Sitting next to my computer for the last few months has been an issue of Cerebus, the long-running nearly indescribably series by Dave Sim. I picked up a stack of them in a ten-cent sale a decade ago and have finally been working through them. Sim was a champion of the comics form and provided a showcase for plenty of up-and-coming creators, and a back-up in this issue (#177) is by a woman named Nina Paley. She, I remembered instantly, had written and drawn some great funny strips for Dark Horse Presents back in the 90s (and indeed, Sim’s intro mentions Diana Schutz, editor at Dark Horse). What, I wondered, had become of her? Well, it turns out she made a movie: a full-length animated feature called Sita Sings the Blues. Roger Ebert gives it an extensive and glowing review here. Ebert:

“By this point, I’m hooked. I can’t stop now. I put on the DVD and start watching. I am enchanted. I am swept away. I am smiling from one end of the film to the other. It is astonishingly original. It brings together four entirely separate elements and combines them into a great whimsical chord. You might think my attention would flag while watching An animated version of the epic Indian tale of Ramayana set to the 1920’s jazz vocals of Annette Hanshaw. Quite the opposite. It quickens.”

It’s back in the circuit because it’s just been made available, free, under a Copyleft license. An interview with Paley at CBR tells the fascinating story.
And you can watch the film here. I haven’t, yet, but I will, because it looks AMAZING. And now I can put that Cerebus issue away!

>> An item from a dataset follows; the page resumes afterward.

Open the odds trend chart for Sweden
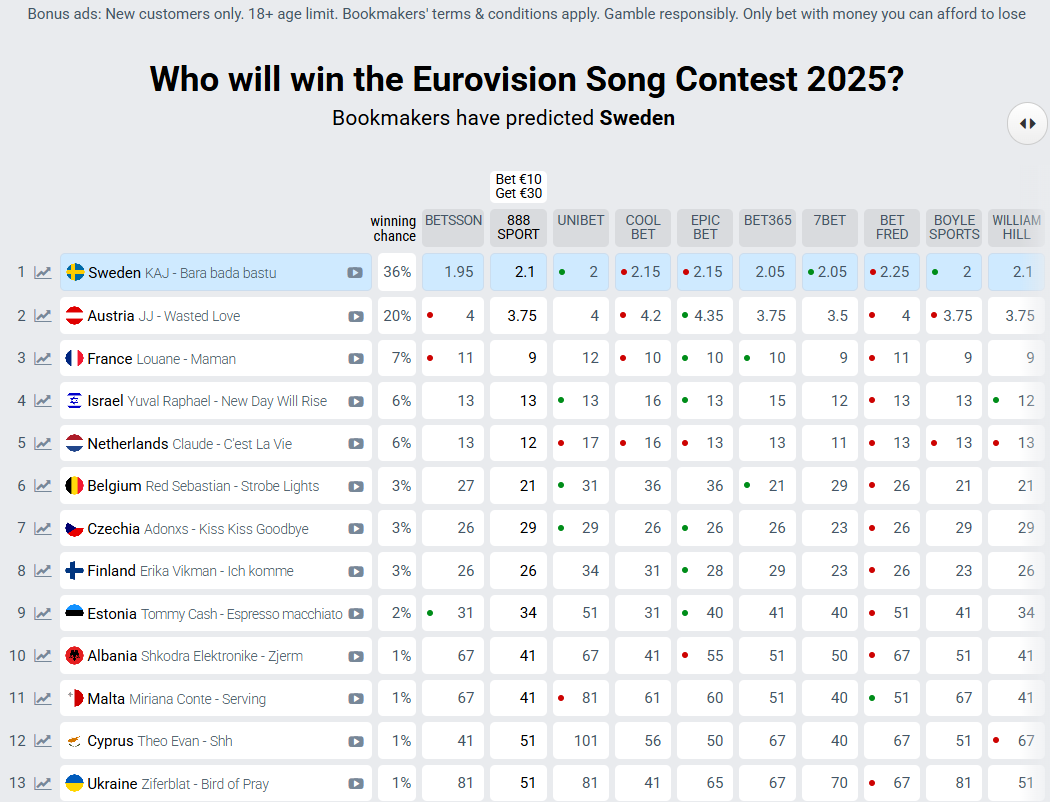The height and width of the screenshot is (802, 1050). click(43, 273)
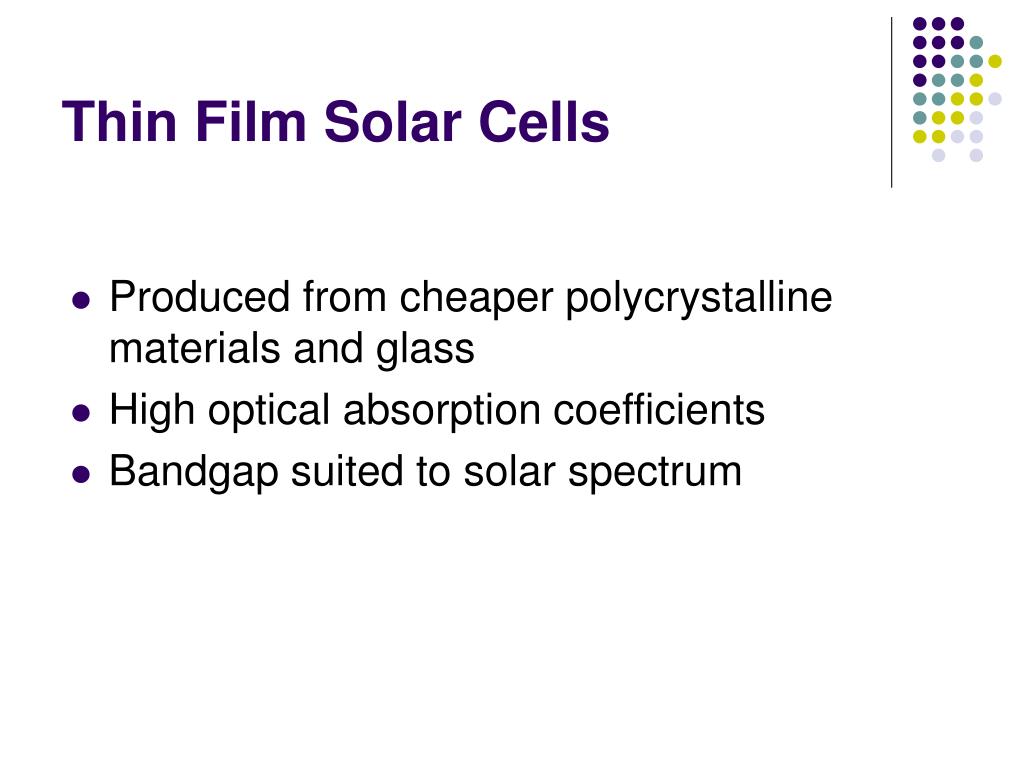Click the vertical divider line beside dots
The width and height of the screenshot is (1024, 768).
pos(891,103)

And finally… Death Metal Louis Armstrong

High Traffic Linky

So that Wikileaks post yesterday was picked up by Reddit and traffic on this blog went into the stratosphere yesterday. On Weds I had 283 unique visitors, pretty typical; on Thursday that number jumped to 92,487. Whoa. What’s especially odd is that the post in question contained nothing at all new – it just copied and pasted some tweets from the Wikileaks twitter feed. Purely a right place/right time kinda deal.

Anyway. It’s Friday so time for some linky.

A look at all the lies and front groups that are confusing the  public on climate change just like they did for tobacco health risks.

Here’s a great alternative to Wikipedia: Wookieepedia. Surprisingly extensive.

The Guardian takes note of the 20th anniversary of Twin Peaks.

This one has been everywhere this week, and it is far weirder than I expected: Alien vs Pooh. Also related to the incompatibility of the Alien films with childhood, this from io9:  Old Alien toy ads will ruin your childhood all over again. Check out the Predator who attacks with his dreadlocks!

Trace Hodgson’s legendary 80s political/social satire Shafts of Strife. I can remember being astonished that this weird comic strip was running in the staid old Listener! (via Stephen Judd; Shafts of Strife presented online by the lovely Roger Langridge, whose Muppets comics still aren’t available in NZ.)

Scott Pilgrim trailer!

Watch some B-movies on AMC’s site. Streamed without region-lock; I am afraid of how much of my time this could eat. Worth a look just to see the titles of all the movies.

Minuit’s Aotearoa, a great track with lots of images from NZ’s past, has become something of an expat classic. It was mentioned in the DomPost yesterday which reminded me I had it sitting in my Linky folder. Lovely, but beware if you are a NewZillinderAbroad, it may give you a case of the homesicks.

Also NZ-specific is this great post from Reading the Maps last September, looking at whether we NZers are right to feel so distant from the appalling acts of genocide that have occurred elsewhere in the world. Shoulda linky to this ages back but still a great read.

40 inspirational speeches in 2 minutes

While my keytar gently weeps

When the New Zealander comes“, some post-apocalyptic fiction from 1911, complete with illustrations. (Published in the Strand magazine, what published the Sherlock Holmes stories.)